Entzinkung
Englisch: dezincification
Unerwünschte Entfernung von Zink aus zinkhaltigem Material durch chemische Reaktion, wie bei Rotfraß in Messing durch Säurepräsenz.
Entzinkung: wenn Zink aus Messing auslaugt und nur Schrott zurückbleibt
Entzinkung ist die selektive korrosive Entfernung von Zink aus Messing und anderen zinkhaltigen Kupferlegierungen, wobei eine schwache, poröse kupferreiche Rückstandsschicht zurückbleibt. Der Prozess tritt auf, wenn die Legierung bestimmten Korrosionsumgebungen ausgesetzt ist, besonders solchen mit gelöstem Sauerstoff, Chloriden oder organischen Säuren. Das Zink löst sich bevorzugt in die umgebende Flüssigkeit auf, während Kupfer zurückbleibt und eine Schicht bildet, die oberflächlich intakt aussieht, aber ihre strukturelle Festigkeit verloren hat und unter Belastung zerbröseln kann.

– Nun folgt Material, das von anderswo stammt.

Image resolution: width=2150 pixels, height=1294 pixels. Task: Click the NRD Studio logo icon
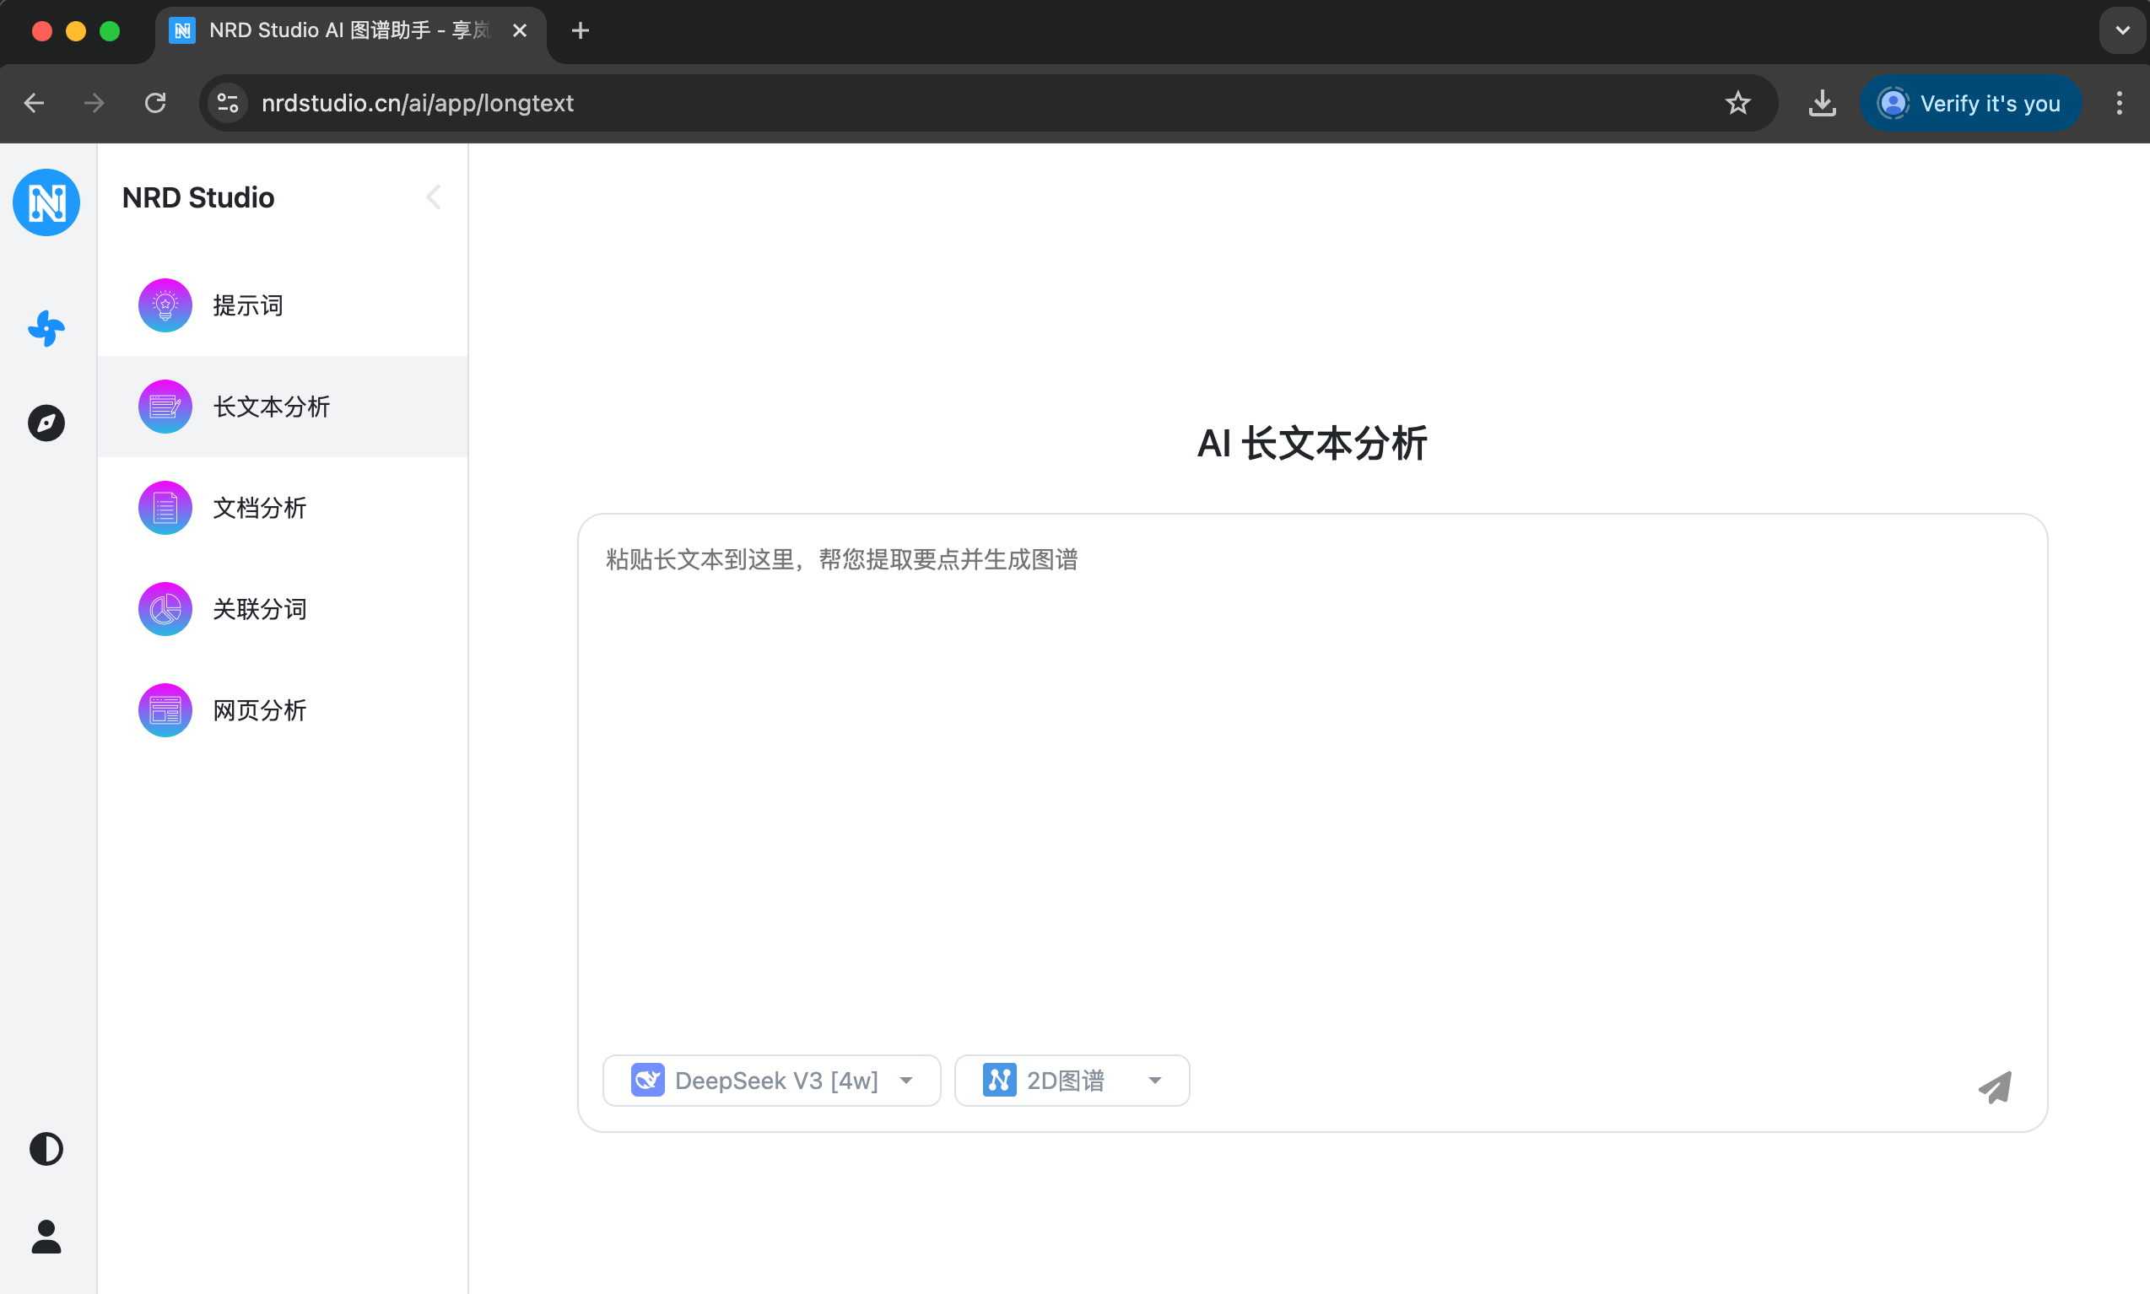click(x=46, y=202)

Das Phänomen ist vor allem bei Messingarmaturen im Sanitärbereich berüchtigt, wo es als "Rotfäule" auftritt: eine rötliche oder rosa Verfärbung zusammen mit Lochfraß, Leckstellen und schließlichem Ausfall der Armatur. Dies geschieht in Systemen mit leicht saurem Wasser oder wo sich ammoniakhaltige Reiniger ansammeln. Messingrohre, die im Mittel des 20. Jahrhunderts in häuslichen Wassersystemen Standard waren, haben aus diesem Grund erhebliche Rohrbeschädigungen verursacht. Das befallene Metall wird spröde und verliert seine Korrosionsbeständigkeit, was es für Druckanwendungen gefährlich macht.

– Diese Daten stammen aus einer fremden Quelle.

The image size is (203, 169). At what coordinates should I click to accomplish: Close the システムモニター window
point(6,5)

Mechanismus und Einflussfaktoren
Entzinkung erfolgt durch Lokalelementkorrosion innerhalb der Legierung selbst. Zink ist elektronegativer als Kupfer und wirkt daher in Gegenwart von Feuchte und Sauerstoff als Opferanode. Die Angriffsgeschwindigkeit hängt von der Legierungszusammensetzung, der Wasserbeschaffenheit, der Temperatur und der Strömungsgeschwindigkeit ab. Messing mit Zinkgehalt über 15 Prozent ist anfälliger. Stagnierende Wässer oder Systeme mit niedriger Strömungsgeschwindigkeit sind besonders gefährdet, weil Korrosionsprodukte nicht weggespült werden und sich lokal ansammeln können, wodurch der Angriff intensiviert wird. WasserpH unter 7 sowie Präsenz von Chloriden oder Sulfaten beschleunigen den Prozess erheblich.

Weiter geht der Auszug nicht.